Çiçek açmalarını heyecanla bekliyordum ki geçen hafta tomurcukları farkettim. Ve yine şaşırdım çünkü çocuk kitaplarındaki kurbağalı resimlerde olduğu gibi yaprağın kesik kısmından çıkmıyorlar, yapraktan bağımsızlar. Kendi başlarına suda yüzüyorlar. Bugün ilk çiçekleri gördüm, çok güzeller. Ortası (ne deniyordu oraya?) koyu sarı, etrafında bembeyaz yapraklarla çok -yoğun diyeceğim- etkileyici görünüyor. Şimdilik suya düşmüş gibiler, çoğalınca kimbilir nasıl görünecekler...

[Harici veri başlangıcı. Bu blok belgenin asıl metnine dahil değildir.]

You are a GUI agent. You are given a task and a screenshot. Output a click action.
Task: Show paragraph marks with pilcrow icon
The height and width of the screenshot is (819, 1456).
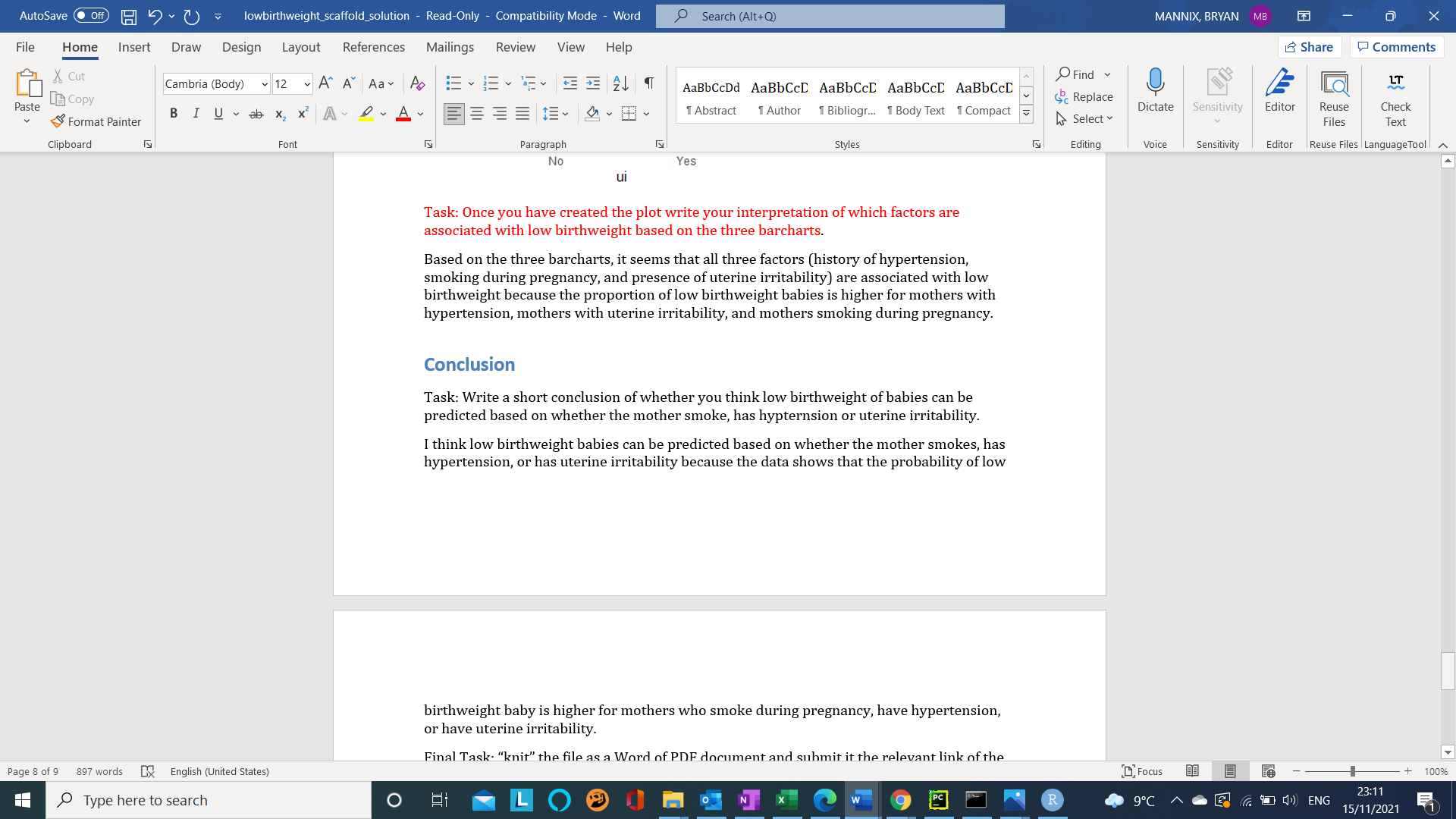pyautogui.click(x=649, y=83)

Ördekler, balıkçıllar ve beyaz gaga ismini taktığımız korna gibi öten su kuşları da sırtlarında bir tane, peşlerinde birkaç tane çirkin yavruyla yaprakların arasında dolaşıp duruyorlar. Tam seyirlik; biraz güneş, bir de şezlong, başka bir şey lazım değil..
[Delft'te] | Gönderen: nergis | Yorumlar (4)
|
Bahar
17 Mayıs 2008 Cumartesi, 00:35
Bu da -beyaz halini de gördüğümüz- arka bahçemizdeki yeşil ağacın süslü hali:
Fotoğraftan seçilmiyor ama salkım salkım çiçekleri çok güzel, gidip bir de yakından çekeyim.
28 Mayıs 2008 Çarşamba: İşte böyleydi ama geçen hafta fırtınada hepsi döküldü..
[Delft'te] | Gönderen: nergis | Yorumlar (2)
|
Nazire
21 Mart 2008 Cuma, 00:16
Seksen Günde Devri Alem'in şu girişini görünce; daha önce bahsettiğim, görevini tamamlamış ama hala benim statikte bekleyip duran Türkiye listemizi buraya alayım dedim. Giriş tarihi 19 Ocak, yani biz gitmeden yaklaşık 20 gün önce başlamışız yazmaya...
- Pıtırcık + Ece'nin oyuncakları
- boş dvd
Whale
KHT
Sumak
Karbonat
İrmik
Falım
Beyaz Sabun
Vantuzlu Sabunluk
Plastik bulaşık şeyi
Bitkisel Çaylar
Eşofman Altı
Mayo
Çörekotu
Nişasta
Pamela Spence & Sertab Erener
- Kuru Kayısı
diş fırçası yedeği
Ece'nin bardak ucu yedeği
Kahve + Fincan lilili
Echobelly
- Edip Cansever
Ayça Şen
Yatak örtüsü
Yumurta fırçası
Bir de yazmaya gerek olmayan tarhana, erişte, nane, kekik, iki - üç çeşit reçel, ufak tefek hediyelikler, yazlık kıyafetler vb. ile birlikte bagajımız (elimizde taşıdığımız dokuz parça hariç) toplam 68 kilo tuttu. Uçağa en son bindiğimiz için koltuk üstü dolaplarda yer bulamadık. Biz de ayaklarımızın altına ve aramıza küçük kuleler yapmak suretiyle o dokuz parçayı yerleştirdik, Ece'yi de kucağımıza aldık. Trende ne yaptık nedense hiç hatırlamıyorum.
Sonuçta, aldık geldik...
[Delft'te] | Gönderen: nergis | Yorumlar (0)
|
Cranberries
10 Mart 2008 Pazartesi, 23:05
Müziğini çok severim, meyvesini de seveceğimden emindim. Türkçesi yaban mersini imiş ama bana bir şey ifade etmedi çünkü cümle içinde kullanmam gerekirse: "Ben yaban mersini görmedim." Geçen gün markette kuru üzüm paketlerinin yanında rastladım. Aynı sarı üzümler gibi -çok kuru olmaz ya onun kurusu, o kıvamda, çok çekici bir renkte "Al beni, al beni." diyorlardı. Demeseler de alırdım zaten. Adının 'berry'sinden anlaşılacağı gibi mayhoş, keke de çok yakıştı. Komşum söyledi, Amerika'da Şükran Günü yemeklerinde çok kullanılırmış. Şöyle de bir resim buldum:
(http://www.veseys.com/ca/en/gardeninfo/reference/recipes/cranberry)
Arka bahçenizde vardır belki de siz alelade bir çalı sanıyorsunuzdur, tanıyın, meyvaları boşa gitmesin. Şurada da ağız sulandırıcı bir foto var ama satılıkmış galiba, buraya yapıştırırsam belki parasını isterler, onun için isteyen gidip baksın.